The Kalachakra is a Tibetan Buddhist doctrine on the cycles of time. In addition to being a text, meditation practice, and initiation ritual, Kalachakra is a prophecy for the victory of the Buddhist religion in a war with Islam.

Beginning in 712AD and continuing through 1030AD, India was subject to massive annual invasions from Muslims who eventually conquered and destroyed much of the cultural heritage of India. In a final desperate act to annihilate Buddhism, in 1193, Nalanda University which was home to the greatest center of learnings in the East was destroyed, with thousands of monks beheaded. The destruction of the temples, monasteries, centres of learning at Nalanda and northern India to be responsible for the demise of ancient Indian scientific thought in mathematics, astronomy, alchemy, and anatomy. Much of what modern scholarship of Buddhist studies puzzles over today was contained in the manuscripts and minds of those who were lost during this calamity. However as the Kalachakra Tantra shows, the war between Dhamma and Islam is not over, nor is it. The prophecy includes detailed descriptions of the future invaders as well as suggested ways for the Buddhist teachings to survive these onslaughts.

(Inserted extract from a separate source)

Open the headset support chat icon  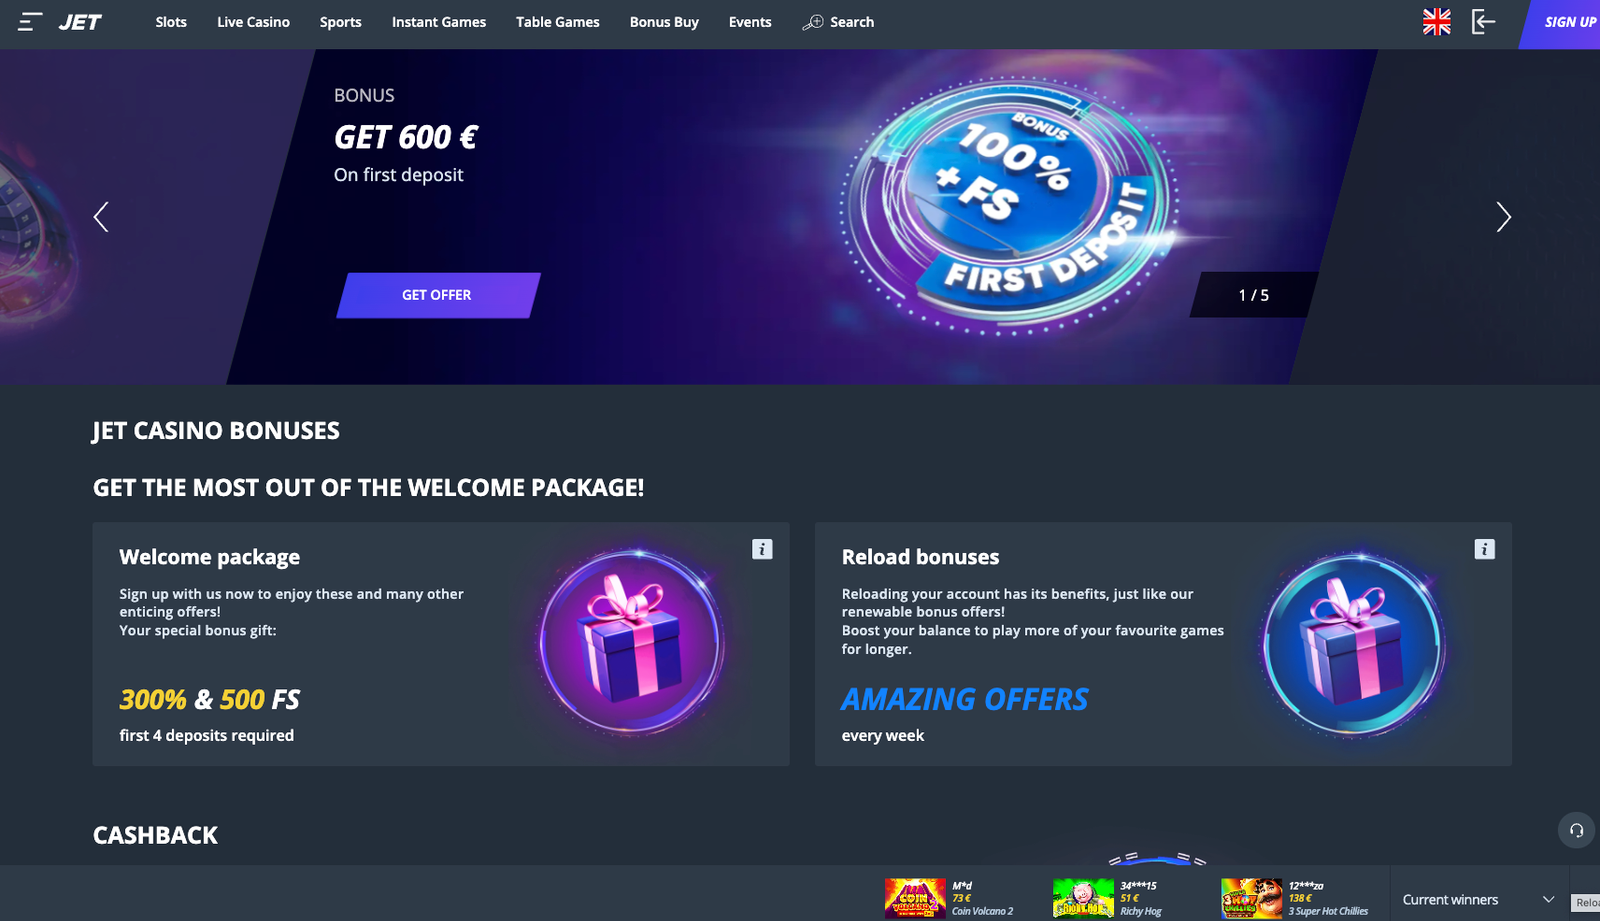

The Dalai Lama has stated that the public exposition of this tantra is necessary in the current degenerate age. The initiation may be received simply as a blessing for the majority of those attending, however, many of the more qualified attendees do take the commitments and subsequently engage in the practice.

In a phrase, “Kalachakra is a prophecy for the victory of the Buddhist religion in a war with Islam”.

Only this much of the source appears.